The process of change then builds on these repeated responses of trust in God which give rise to habits of behavior that produce virtue and character in us over time.

The idea that God has, through his love, paid the penalty for our sins is a magnificent idea! Any good idea can be abused, but we need to be careful not to judge the idea based on the potential for abuse but rather on the actual idea itself.

But if one is going to use the potential for abuse to judge an idea, then my atheist friends are in much worse shape. For those who are moral relativists the potential for abuse is far more real, since moral relativism is the view that what is immoral isn’t objectively true anyway, but only ‘true’ relative to personal or cultural opinion. Moral judgments cannot be applied to someone outside of that circle of opinion. Just because it is your opinion or your culture’s opinion that torturing toddlers for sport is morally wrong, you would have no basis for claiming that someone else who thought it was great sport was morally wrong about that!
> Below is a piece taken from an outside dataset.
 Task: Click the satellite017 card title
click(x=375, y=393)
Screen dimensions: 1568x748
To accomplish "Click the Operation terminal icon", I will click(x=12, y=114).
The potential for abuse in moral relativism dwarfs anything in Christianity.

For atheists who are moral realists, that is, those who acknowledge the existence of objective moral standards, there still is the problem of the absence of a final standard of accountability, an accountability that is present in a theistic foundation for moral realism. In atheistic moral realism, there is no one to hold people ultimately accountable for violating objective moral values and obligations; and therefore there is more potential for abuse in this situation than the Christian theistic situation where God will hold all accountable.
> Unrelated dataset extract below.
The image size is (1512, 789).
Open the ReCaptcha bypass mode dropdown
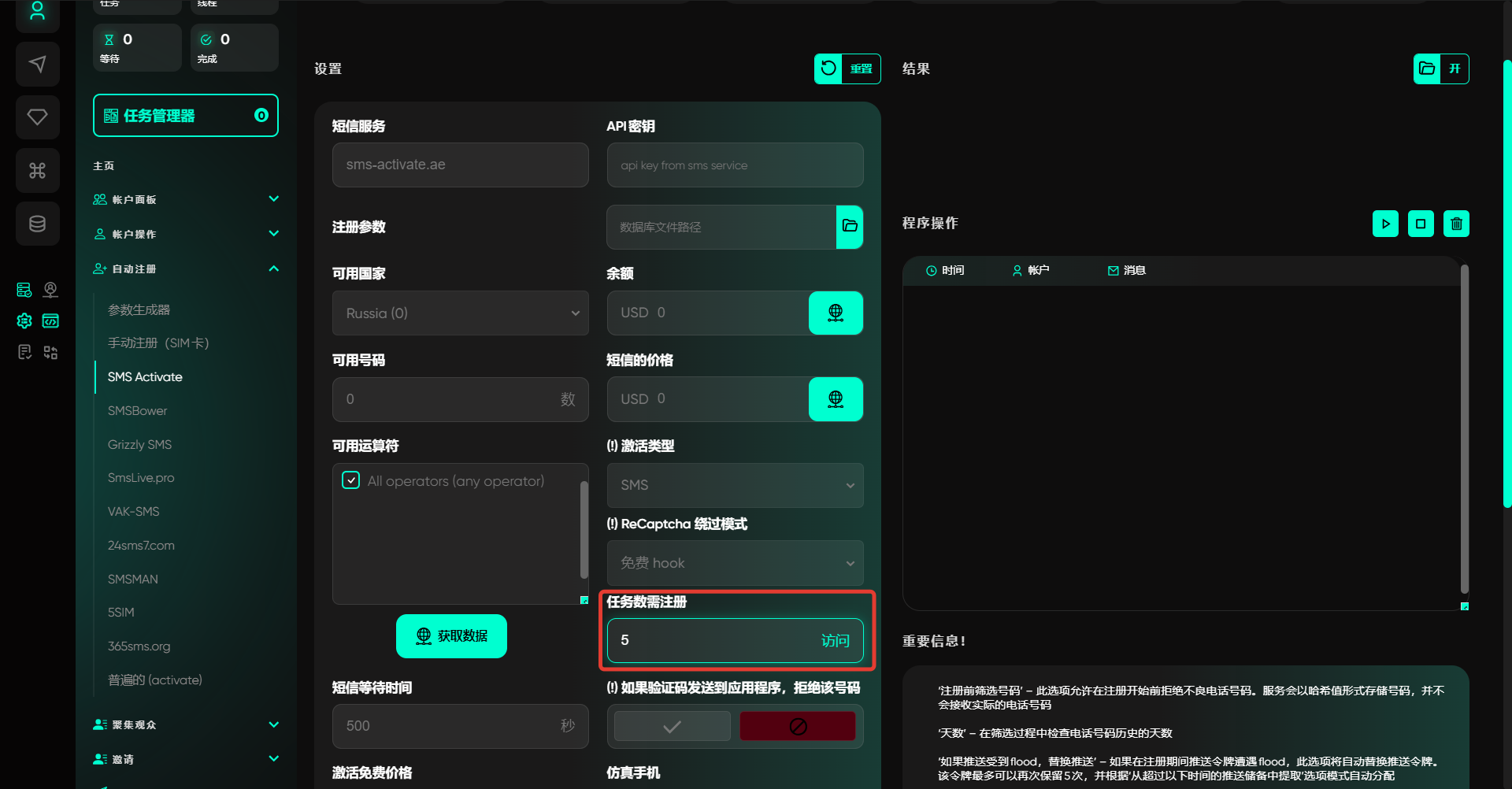click(735, 563)
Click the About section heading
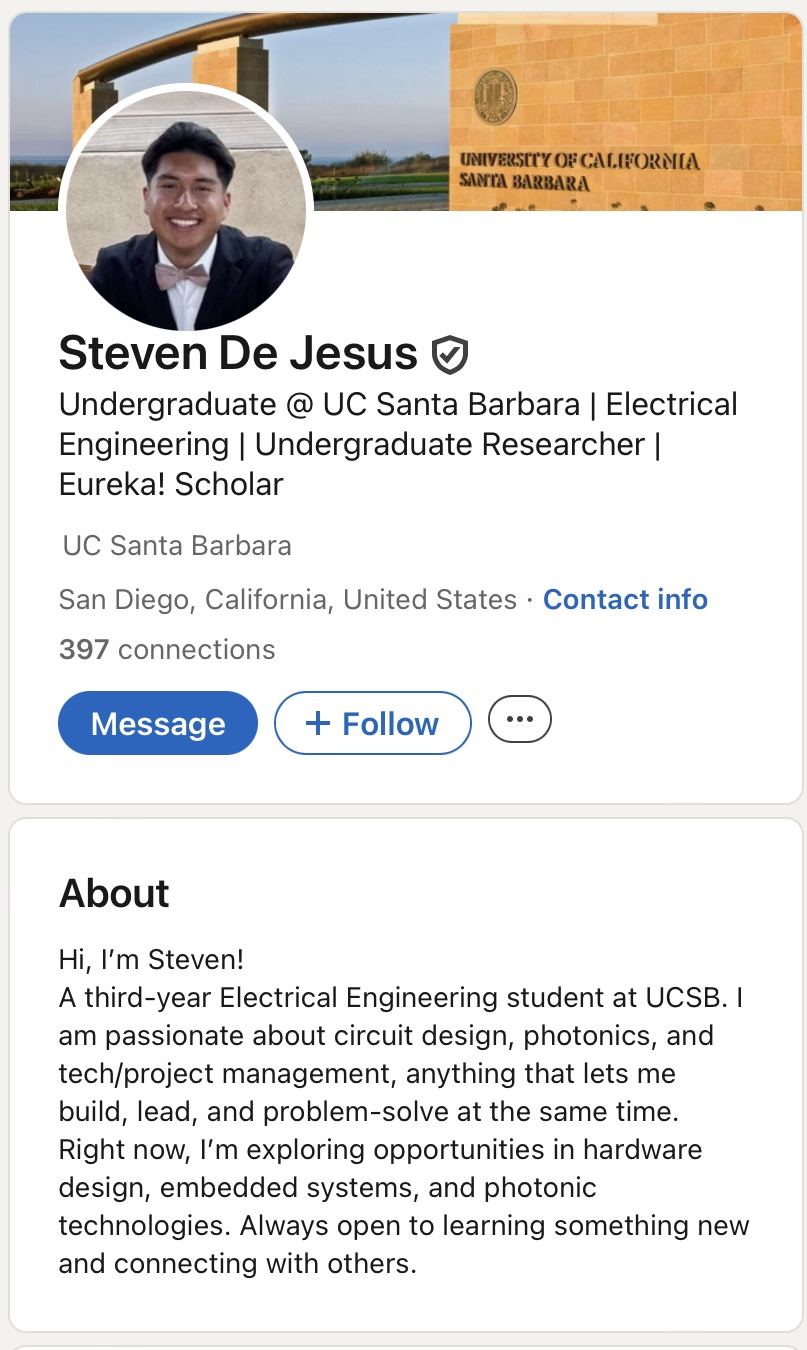The width and height of the screenshot is (807, 1350). 114,893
As the late Romanian pastor Richard Wurmbrand wrote about his experience with communist torturers, “The cruelty of atheism is hard to believe when man has no faith in the reward of good or the punishment of evil. There is no reason to be human. There is no restraint from the depths of evil which is in man. The communist torturers often said, ‘There is no God, no hereafter, no punishment for evil. We can do what we wish.’ I have heard one torturer even say, ‘I thank God, in whom I don’t believe, that I have lived to this hour when I can express all the evil that is in my heart.’ He expressed it in unbelievable brutality and torture inflicted on prisoners.”

If you are truly concerned about people acting immorally after they have been forgiven, understand that the teaching of the Christian Scriptures speaks out strongly against such potential abuse of forgiveness. Moreover, moral relativism or atheistic moral realism have far more potential for abuse than someone believing they are forgiven by God.
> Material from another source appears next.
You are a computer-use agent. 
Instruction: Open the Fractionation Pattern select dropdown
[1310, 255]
So would you rather have God judge you justly according to your behavior or would you rather humbly accept what his love for you impelled him to do — pay the just penalty for your sins? You can choose the first option if you like, but it seems quite foolish when God himself has solved this problem of the tension between his justice and his love, and there is no need for us to suffer separation from God now or for eternity. This is the splendour, the beauty, the glory, and the magnificence of the Good News of Jesus Christ. I pray that my atheist friends will not stumble over it.

How about you? What is holding you back from the forgiveness God is offering you in Jesus?